REQUIRED TASK: Show each line of the items below that contains the string "Clinical", counting only matches with the same capitalization.

THE INPUT:
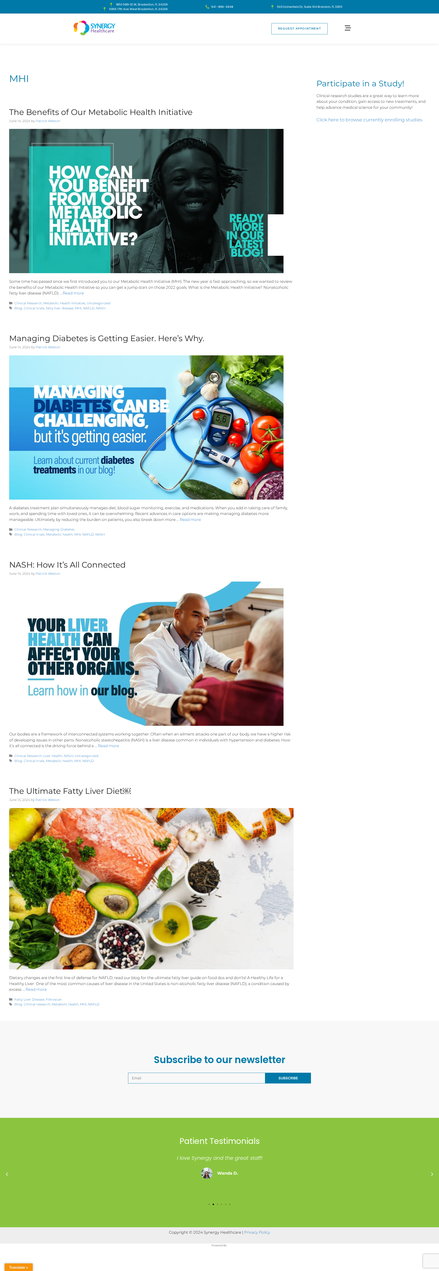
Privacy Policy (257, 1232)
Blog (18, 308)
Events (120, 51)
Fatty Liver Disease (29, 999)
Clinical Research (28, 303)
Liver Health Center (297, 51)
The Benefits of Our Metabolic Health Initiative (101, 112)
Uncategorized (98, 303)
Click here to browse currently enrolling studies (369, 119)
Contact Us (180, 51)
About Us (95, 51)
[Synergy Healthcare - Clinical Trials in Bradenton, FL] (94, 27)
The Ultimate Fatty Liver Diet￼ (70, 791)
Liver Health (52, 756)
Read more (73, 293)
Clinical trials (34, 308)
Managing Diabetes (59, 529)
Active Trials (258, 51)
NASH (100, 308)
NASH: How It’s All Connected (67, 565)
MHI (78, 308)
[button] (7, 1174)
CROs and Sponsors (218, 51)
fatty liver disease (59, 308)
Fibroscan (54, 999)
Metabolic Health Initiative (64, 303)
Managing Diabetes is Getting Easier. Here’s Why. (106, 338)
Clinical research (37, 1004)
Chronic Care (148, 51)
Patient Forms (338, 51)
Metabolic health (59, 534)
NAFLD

COMPLETED EXERCISE:
Clinical Research (28, 303)
[Synergy Healthcare - Clinical Trials in Bradenton, FL] (94, 27)
Clinical trials (34, 308)
Clinical research (37, 1004)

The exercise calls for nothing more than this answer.